### Work to be completed:
The lines to copy run from the one containing "Accept (123, 2442)" to the very end of the records; give them exactly, and only them, without pictures.

=== Begin Enclosure ===

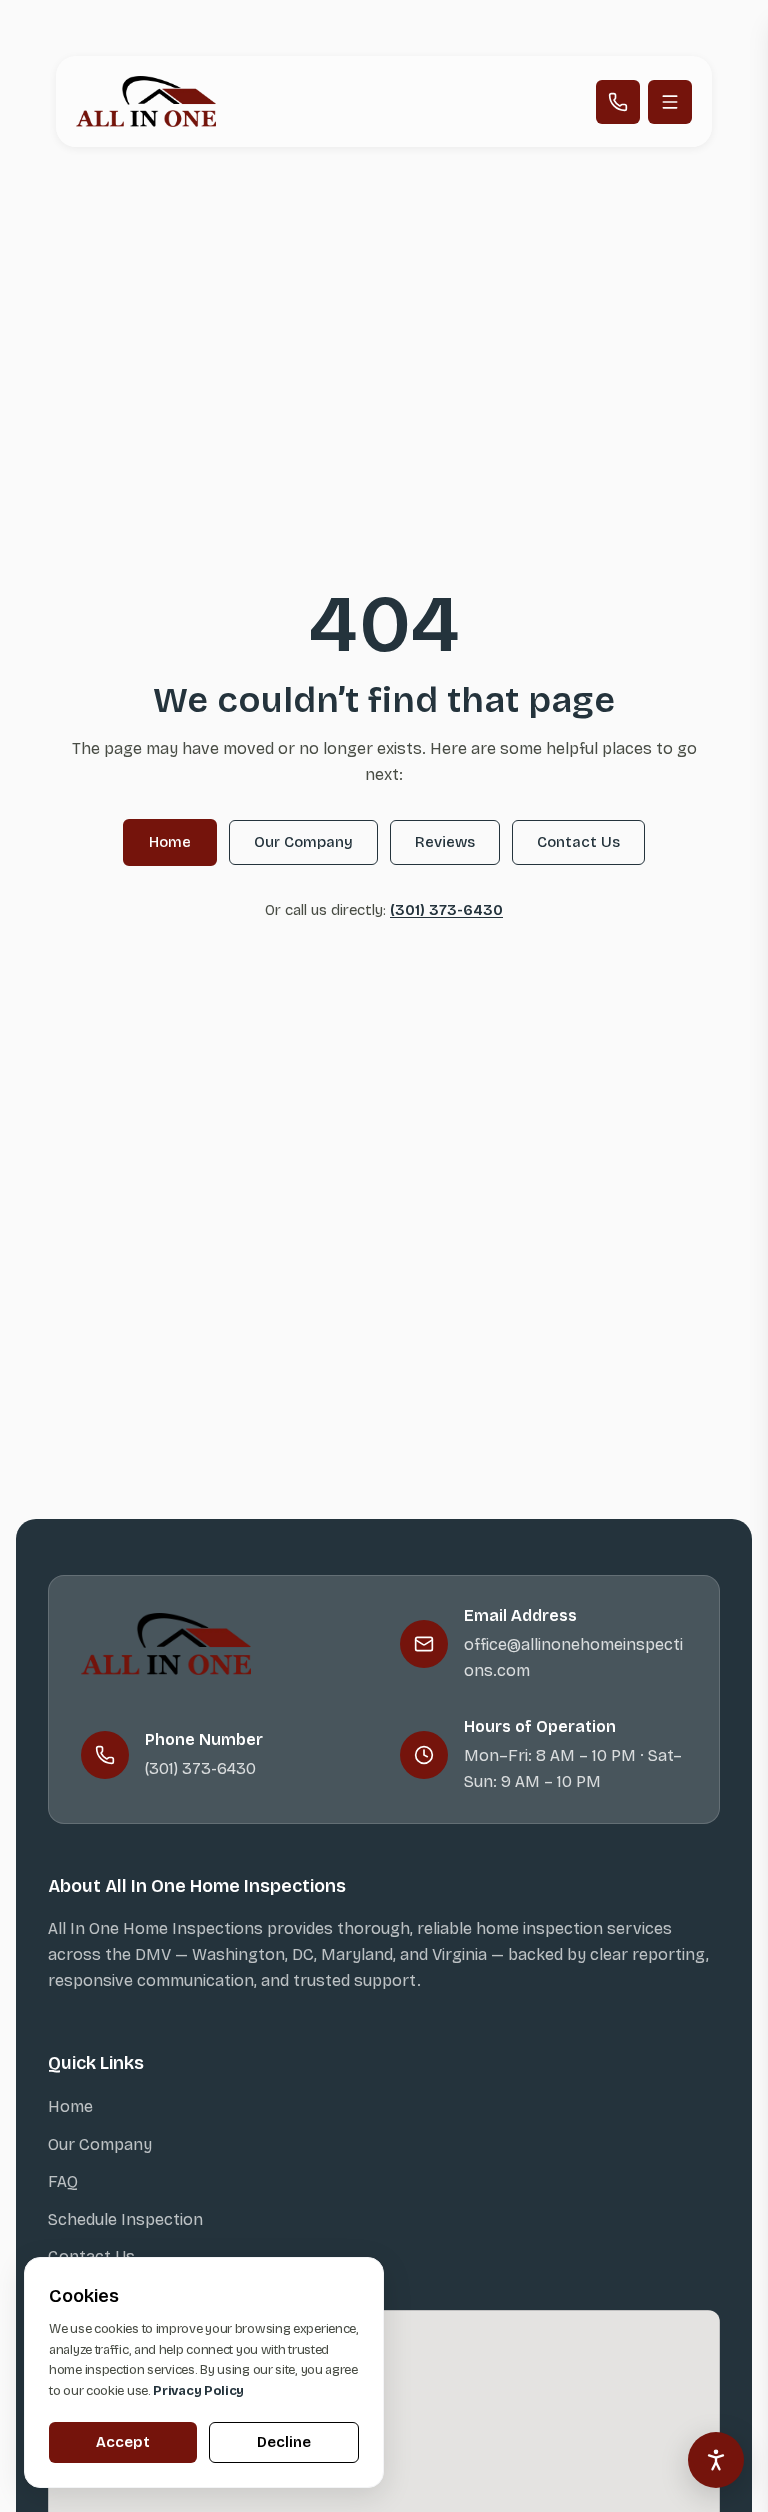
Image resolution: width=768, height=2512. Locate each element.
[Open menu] (670, 102)
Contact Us (578, 842)
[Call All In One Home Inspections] (618, 102)
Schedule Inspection (125, 2219)
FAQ (63, 2181)
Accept (123, 2442)
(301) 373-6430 (446, 910)
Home (170, 842)
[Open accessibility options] (716, 2460)
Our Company (303, 842)
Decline (284, 2442)
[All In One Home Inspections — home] (146, 101)
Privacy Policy (198, 2391)
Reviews (445, 842)
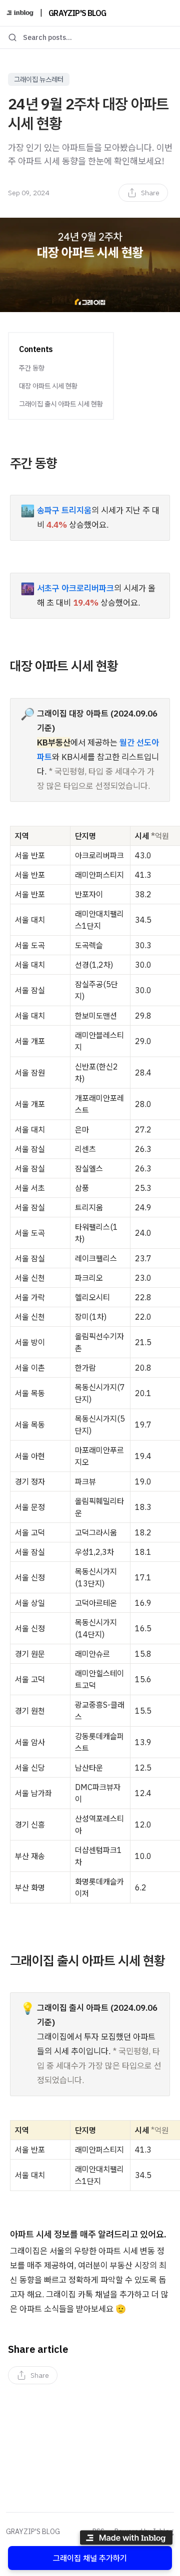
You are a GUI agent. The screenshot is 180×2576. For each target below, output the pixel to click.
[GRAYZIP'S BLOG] (20, 13)
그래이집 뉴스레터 (39, 79)
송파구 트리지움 (64, 510)
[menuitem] (143, 193)
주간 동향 (31, 368)
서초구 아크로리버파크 (75, 588)
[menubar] (143, 193)
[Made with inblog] (126, 2539)
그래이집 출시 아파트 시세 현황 (61, 403)
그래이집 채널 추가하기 (90, 2558)
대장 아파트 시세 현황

=== End Enclosure ===

### Solution to the exercise:
Accept (123, 2442)
(301) 373-6430 (446, 910)
Home (170, 842)
[Open accessibility options] (716, 2460)
Our Company (303, 842)
Decline (284, 2442)
[All In One Home Inspections — home] (146, 101)
Privacy Policy (198, 2391)
Reviews (445, 842)
You are a GUI agent. The screenshot is 180×2576. For each target below, output the pixel to click.
[GRAYZIP'S BLOG] (20, 13)
그래이집 뉴스레터 (39, 79)
송파구 트리지움 (64, 510)
[menuitem] (143, 193)
주간 동향 (31, 368)
서초구 아크로리버파크 (75, 588)
[menubar] (143, 193)
[Made with inblog] (126, 2539)
그래이집 출시 아파트 시세 현황 (61, 403)
그래이집 채널 추가하기 (90, 2558)
대장 아파트 시세 현황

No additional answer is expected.